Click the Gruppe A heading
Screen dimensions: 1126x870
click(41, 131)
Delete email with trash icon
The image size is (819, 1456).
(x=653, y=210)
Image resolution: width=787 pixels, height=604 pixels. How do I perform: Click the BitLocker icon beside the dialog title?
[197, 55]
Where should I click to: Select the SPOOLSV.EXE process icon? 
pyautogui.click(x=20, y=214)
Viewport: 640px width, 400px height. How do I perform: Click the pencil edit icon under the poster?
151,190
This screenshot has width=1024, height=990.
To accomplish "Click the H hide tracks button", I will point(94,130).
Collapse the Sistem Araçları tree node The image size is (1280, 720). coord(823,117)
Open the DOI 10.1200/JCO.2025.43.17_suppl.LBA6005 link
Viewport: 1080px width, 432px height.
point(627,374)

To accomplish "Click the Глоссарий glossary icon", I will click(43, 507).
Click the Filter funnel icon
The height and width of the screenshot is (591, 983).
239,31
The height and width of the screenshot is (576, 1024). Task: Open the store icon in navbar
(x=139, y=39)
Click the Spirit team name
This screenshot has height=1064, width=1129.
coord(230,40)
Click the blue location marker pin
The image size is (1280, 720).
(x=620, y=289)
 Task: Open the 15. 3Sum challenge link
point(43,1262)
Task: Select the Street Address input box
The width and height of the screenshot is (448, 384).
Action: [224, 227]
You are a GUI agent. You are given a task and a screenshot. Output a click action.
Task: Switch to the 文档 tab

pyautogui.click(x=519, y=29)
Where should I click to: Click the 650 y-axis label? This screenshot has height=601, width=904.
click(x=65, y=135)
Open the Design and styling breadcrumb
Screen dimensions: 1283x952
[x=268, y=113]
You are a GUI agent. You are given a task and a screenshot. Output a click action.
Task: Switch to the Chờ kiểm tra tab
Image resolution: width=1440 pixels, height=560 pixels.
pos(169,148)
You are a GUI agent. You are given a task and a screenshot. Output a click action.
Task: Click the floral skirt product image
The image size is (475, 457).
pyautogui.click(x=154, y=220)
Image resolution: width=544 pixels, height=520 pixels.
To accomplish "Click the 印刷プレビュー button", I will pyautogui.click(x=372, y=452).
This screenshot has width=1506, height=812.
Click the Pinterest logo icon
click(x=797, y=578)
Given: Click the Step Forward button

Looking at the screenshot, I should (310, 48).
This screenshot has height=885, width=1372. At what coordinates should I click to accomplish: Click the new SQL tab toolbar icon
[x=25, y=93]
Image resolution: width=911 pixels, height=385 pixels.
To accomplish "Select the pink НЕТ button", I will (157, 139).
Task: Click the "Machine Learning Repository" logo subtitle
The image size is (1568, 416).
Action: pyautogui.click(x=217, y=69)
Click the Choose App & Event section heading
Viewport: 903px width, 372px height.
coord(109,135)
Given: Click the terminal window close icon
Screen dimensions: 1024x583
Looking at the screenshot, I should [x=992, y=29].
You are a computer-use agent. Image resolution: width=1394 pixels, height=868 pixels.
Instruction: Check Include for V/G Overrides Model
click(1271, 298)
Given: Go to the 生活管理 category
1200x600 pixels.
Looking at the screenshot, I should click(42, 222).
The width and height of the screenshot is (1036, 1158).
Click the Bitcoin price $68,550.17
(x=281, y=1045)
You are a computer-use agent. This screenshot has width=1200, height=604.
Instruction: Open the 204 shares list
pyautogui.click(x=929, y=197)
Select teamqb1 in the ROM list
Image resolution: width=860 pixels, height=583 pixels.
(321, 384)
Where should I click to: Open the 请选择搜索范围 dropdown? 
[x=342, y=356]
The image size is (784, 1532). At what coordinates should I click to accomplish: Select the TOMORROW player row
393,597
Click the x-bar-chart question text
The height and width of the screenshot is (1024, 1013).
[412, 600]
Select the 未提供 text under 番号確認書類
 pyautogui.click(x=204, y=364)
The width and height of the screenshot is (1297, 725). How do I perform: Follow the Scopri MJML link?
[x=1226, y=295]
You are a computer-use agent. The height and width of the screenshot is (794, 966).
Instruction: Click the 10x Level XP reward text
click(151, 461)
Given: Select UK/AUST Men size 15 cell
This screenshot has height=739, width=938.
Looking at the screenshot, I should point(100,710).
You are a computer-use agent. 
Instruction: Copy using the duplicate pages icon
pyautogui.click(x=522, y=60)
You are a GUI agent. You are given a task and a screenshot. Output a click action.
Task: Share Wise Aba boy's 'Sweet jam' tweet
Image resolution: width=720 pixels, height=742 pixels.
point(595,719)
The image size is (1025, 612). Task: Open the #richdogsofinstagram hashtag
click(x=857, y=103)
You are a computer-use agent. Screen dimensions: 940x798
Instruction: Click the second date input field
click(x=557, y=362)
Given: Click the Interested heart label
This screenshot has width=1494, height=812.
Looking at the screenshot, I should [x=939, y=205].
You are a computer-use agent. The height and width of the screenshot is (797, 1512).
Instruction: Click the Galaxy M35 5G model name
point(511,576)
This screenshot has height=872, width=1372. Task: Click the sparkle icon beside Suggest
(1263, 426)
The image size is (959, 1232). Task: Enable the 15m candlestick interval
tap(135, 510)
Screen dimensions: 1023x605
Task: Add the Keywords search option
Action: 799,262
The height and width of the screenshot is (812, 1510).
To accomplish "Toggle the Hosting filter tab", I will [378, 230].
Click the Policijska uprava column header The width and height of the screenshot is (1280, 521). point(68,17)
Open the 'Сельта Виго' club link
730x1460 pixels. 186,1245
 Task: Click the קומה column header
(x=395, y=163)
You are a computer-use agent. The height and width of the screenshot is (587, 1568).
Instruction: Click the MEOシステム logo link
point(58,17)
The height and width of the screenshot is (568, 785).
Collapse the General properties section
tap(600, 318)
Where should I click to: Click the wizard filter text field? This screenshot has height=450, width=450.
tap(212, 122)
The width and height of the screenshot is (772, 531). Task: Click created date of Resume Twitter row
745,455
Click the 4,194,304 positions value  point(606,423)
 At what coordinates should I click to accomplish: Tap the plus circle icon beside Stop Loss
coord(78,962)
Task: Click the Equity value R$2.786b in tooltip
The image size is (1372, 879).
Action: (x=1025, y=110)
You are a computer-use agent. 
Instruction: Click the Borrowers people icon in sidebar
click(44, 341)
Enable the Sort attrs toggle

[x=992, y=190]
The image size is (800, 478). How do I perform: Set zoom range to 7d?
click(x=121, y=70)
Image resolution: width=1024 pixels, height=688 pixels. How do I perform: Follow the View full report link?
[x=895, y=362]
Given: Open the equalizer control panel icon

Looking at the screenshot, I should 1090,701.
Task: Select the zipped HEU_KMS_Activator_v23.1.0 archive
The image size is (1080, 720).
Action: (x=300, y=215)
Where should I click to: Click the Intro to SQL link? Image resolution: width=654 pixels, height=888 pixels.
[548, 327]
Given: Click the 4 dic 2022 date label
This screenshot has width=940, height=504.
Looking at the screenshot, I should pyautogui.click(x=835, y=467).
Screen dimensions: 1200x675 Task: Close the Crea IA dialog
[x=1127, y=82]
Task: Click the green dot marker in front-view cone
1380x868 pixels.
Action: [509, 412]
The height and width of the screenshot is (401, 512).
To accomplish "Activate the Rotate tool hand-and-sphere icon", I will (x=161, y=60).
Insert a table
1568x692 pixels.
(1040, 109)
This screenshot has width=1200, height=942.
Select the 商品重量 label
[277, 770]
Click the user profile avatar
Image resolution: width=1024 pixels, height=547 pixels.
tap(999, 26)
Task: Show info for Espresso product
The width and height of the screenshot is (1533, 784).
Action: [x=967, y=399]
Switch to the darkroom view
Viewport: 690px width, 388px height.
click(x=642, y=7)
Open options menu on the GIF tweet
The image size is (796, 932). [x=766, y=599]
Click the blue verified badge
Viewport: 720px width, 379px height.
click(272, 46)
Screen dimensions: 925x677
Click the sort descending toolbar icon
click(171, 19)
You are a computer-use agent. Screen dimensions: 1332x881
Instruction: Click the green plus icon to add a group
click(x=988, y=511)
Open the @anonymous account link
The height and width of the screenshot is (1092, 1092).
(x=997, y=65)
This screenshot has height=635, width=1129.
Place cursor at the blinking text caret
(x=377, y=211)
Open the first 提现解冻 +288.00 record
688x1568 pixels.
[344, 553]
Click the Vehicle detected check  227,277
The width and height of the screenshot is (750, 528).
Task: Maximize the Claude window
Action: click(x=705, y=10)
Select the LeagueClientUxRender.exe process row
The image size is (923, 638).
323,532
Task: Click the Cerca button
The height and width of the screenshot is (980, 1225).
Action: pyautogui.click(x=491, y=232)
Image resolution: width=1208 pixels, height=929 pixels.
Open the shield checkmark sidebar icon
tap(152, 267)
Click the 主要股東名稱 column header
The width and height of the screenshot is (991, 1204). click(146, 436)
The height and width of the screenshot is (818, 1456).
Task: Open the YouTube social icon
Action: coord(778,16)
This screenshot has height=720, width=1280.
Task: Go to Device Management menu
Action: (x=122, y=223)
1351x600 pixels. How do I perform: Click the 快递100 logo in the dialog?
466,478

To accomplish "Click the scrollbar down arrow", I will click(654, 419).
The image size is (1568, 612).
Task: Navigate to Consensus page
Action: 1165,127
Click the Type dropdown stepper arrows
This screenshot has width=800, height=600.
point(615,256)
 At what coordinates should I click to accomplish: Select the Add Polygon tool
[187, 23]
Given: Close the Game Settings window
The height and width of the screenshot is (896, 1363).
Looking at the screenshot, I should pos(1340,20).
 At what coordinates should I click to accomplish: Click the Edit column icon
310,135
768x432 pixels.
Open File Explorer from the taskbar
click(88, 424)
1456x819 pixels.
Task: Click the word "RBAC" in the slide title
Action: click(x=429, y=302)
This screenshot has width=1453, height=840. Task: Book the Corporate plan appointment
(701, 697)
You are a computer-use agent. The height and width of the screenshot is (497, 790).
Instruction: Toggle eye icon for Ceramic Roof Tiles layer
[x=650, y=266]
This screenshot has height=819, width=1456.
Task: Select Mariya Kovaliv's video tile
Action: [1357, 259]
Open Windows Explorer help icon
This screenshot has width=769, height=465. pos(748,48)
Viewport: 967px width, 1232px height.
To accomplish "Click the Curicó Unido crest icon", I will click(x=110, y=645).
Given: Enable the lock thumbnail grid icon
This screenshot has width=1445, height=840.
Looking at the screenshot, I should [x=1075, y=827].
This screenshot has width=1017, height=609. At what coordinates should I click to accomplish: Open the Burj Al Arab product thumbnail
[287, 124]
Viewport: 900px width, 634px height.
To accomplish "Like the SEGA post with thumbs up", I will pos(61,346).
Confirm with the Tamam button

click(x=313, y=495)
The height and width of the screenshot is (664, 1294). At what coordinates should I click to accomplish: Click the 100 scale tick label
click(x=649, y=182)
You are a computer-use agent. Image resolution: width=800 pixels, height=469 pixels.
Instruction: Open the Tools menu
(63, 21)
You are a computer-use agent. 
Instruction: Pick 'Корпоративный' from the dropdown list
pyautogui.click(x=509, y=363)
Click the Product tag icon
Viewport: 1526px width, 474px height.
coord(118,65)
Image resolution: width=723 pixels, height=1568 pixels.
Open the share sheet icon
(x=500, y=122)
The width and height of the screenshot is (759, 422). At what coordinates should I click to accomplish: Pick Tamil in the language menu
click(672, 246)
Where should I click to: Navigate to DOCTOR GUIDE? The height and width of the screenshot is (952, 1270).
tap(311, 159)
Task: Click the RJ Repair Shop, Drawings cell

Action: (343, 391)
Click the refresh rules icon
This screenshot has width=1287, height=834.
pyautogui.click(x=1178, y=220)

..........

All lines in the listing above from the line containing "Task: Show info for Espresso product" to the line containing "Open the @anonymous account link", inclusive, should be retyped exactly; no other lines should appear.

Task: Show info for Espresso product
The width and height of the screenshot is (1533, 784).
Action: [x=967, y=399]
Switch to the darkroom view
Viewport: 690px width, 388px height.
click(x=642, y=7)
Open options menu on the GIF tweet
The image size is (796, 932). [x=766, y=599]
Click the blue verified badge
Viewport: 720px width, 379px height.
click(272, 46)
Screen dimensions: 925x677
Click the sort descending toolbar icon
click(171, 19)
You are a computer-use agent. Screen dimensions: 1332x881
Instruction: Click the green plus icon to add a group
click(x=988, y=511)
Open the @anonymous account link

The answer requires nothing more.